This is a simple Python module designed to scrape tables from the great baseball website baseball-reference.com. Instantiate the BRScraper class with an optional server argument that defaults to http://www.baseball-reference.com/. Call the method parse_tables() with a web page (everything in the URL after the server and slash) to scrape the data from it. So for example:
import brscraper
scraper = brscraper.BRScraper()
data = scraper.parse_tables("teams/BOS/2011.shtml")
data
will contain a dictionary of parseable tables by HTML id scraped from the indicated page, the 2011 Boston Red Sox season page. In this example (at the time of this writing), there were five such tables on the page in the example. To access the team pitching data, which is given the team_pitching
id, just call data["team_pitching"]
.
Each such table is a list of dictionaries, where each item in the list represents a row of the table and the keys are the headers of the table. So in the above example, to get the ERA of the first pitcher listed in the table, you would write
>>> float(data["team_pitching"][0]["ERA"])
2.89
If a header does not have a name, it is assigned an empty string as its key.
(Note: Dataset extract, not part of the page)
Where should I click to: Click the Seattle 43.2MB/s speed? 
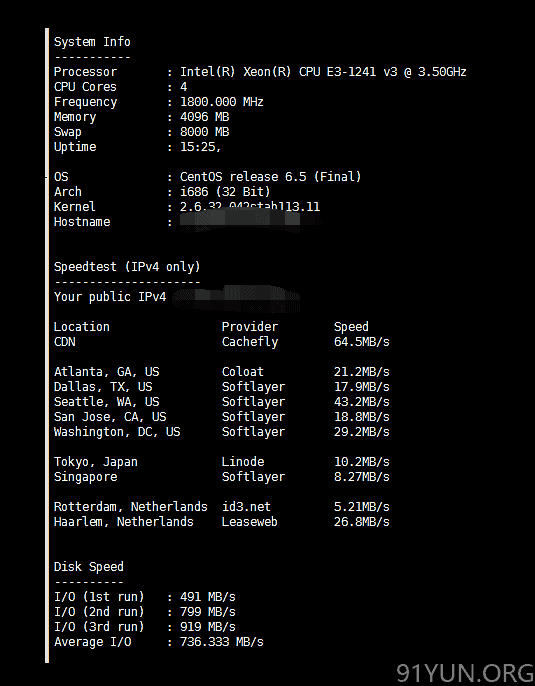pyautogui.click(x=361, y=402)
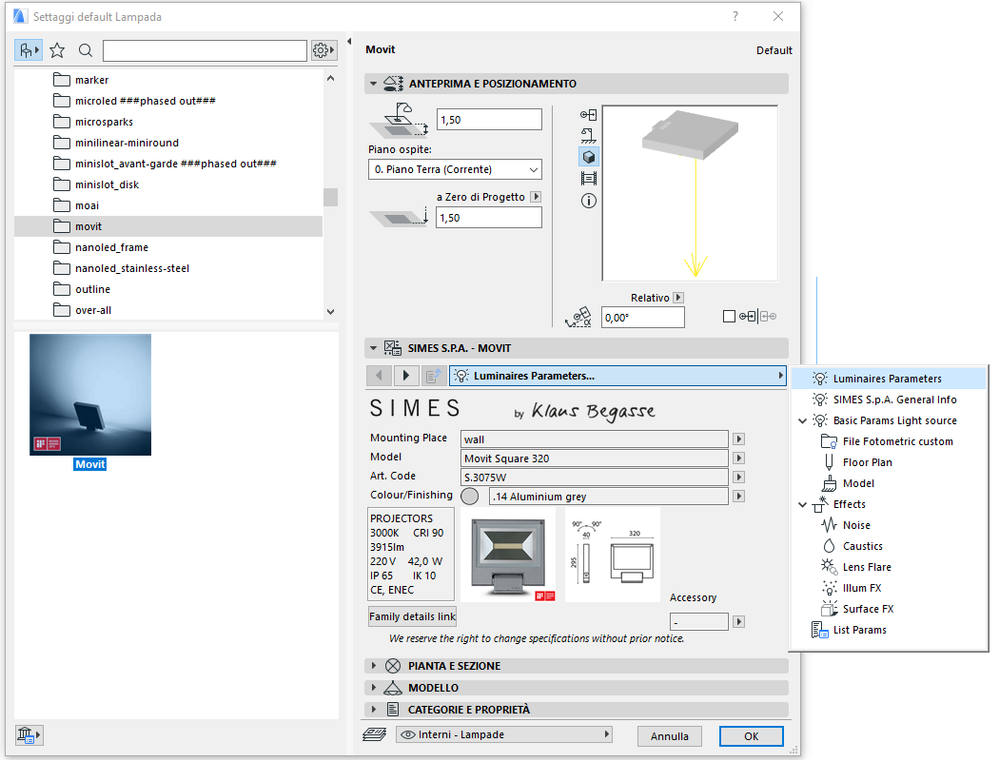Open the Piano ospite dropdown
Screen dimensions: 999x760
454,169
Continuing the same example, baseball-reference at current writing does not give a name to the column containing player names, and so to get that pitcher's name you would do the following:
>>> data["team_pitching"][0][""]
u'Josh Beckett'
Note that you need to do your own conversions; everything is stored as a string; there is no attempt to guess at whether a data type should be a number or a string. In several cases numbers, strings, and/or blanks are all found in the same columns, so you'll probably need exception handling on the conversions as well.
Some more examples can be seen in the unit test file brscraper_unittest.py, which is by no means comprehensive but shows a few of the different baseball-reference pages you can scrape data from.
This was an ad-hoc script that I figured might as well go on Github; I don't plan to update it regularly. Thanks as well to baseball-reference.com for creating a wonderful resource for baseball statheads.